Collected data:

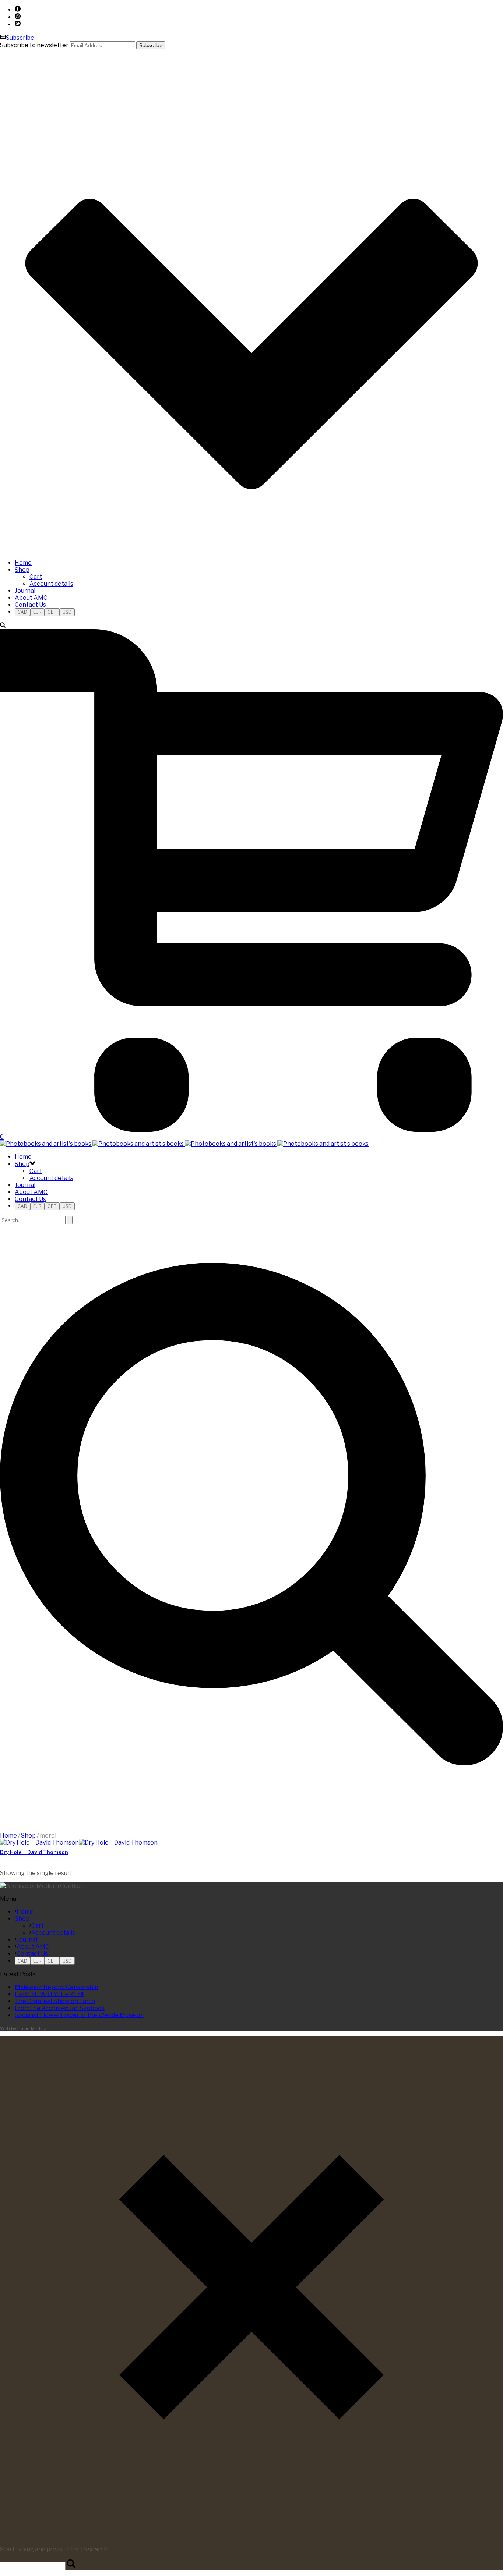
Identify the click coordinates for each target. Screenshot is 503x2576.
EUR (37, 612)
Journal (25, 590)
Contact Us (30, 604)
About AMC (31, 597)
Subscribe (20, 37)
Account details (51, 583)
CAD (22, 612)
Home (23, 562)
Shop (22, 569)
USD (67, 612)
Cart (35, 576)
--
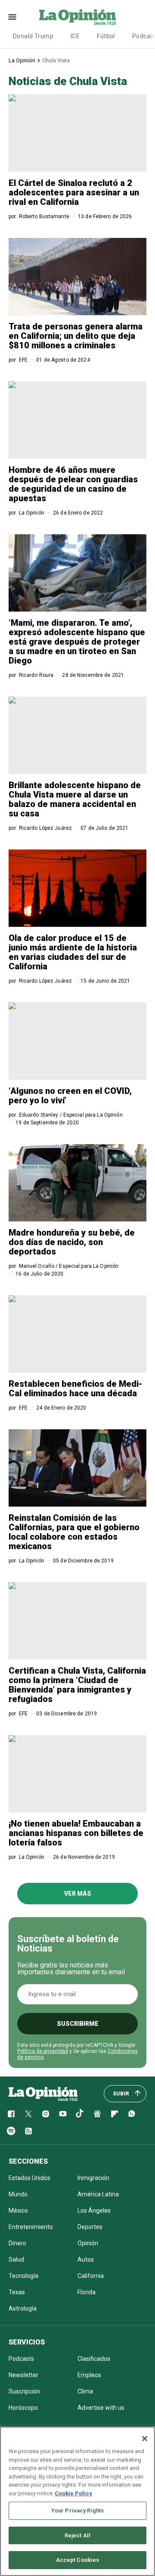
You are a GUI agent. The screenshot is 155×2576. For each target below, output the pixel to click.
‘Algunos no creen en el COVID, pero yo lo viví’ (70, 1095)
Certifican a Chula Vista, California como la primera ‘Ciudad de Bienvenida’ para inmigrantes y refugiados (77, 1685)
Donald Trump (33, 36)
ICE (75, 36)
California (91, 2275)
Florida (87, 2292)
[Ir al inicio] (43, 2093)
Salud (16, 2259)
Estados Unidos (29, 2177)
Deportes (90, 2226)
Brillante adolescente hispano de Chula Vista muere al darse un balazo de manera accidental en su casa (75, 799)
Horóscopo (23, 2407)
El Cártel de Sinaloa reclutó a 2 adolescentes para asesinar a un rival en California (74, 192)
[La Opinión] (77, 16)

Work task: All that belongs in your answer is the stretch of entries above from the line with "Florida (87, 2292)" through the line with "[La Opinión] (77, 16)", printed exactly.

Answer for this exercise:
Florida (87, 2292)
[Ir al inicio] (43, 2093)
Salud (16, 2259)
Estados Unidos (29, 2177)
Deportes (90, 2226)
Brillante adolescente hispano de Chula Vista muere al darse un balazo de manera accidental en su casa (75, 799)
Horóscopo (23, 2407)
El Cártel de Sinaloa reclutó a 2 adolescentes para asesinar a un rival en California (74, 192)
[La Opinión] (77, 16)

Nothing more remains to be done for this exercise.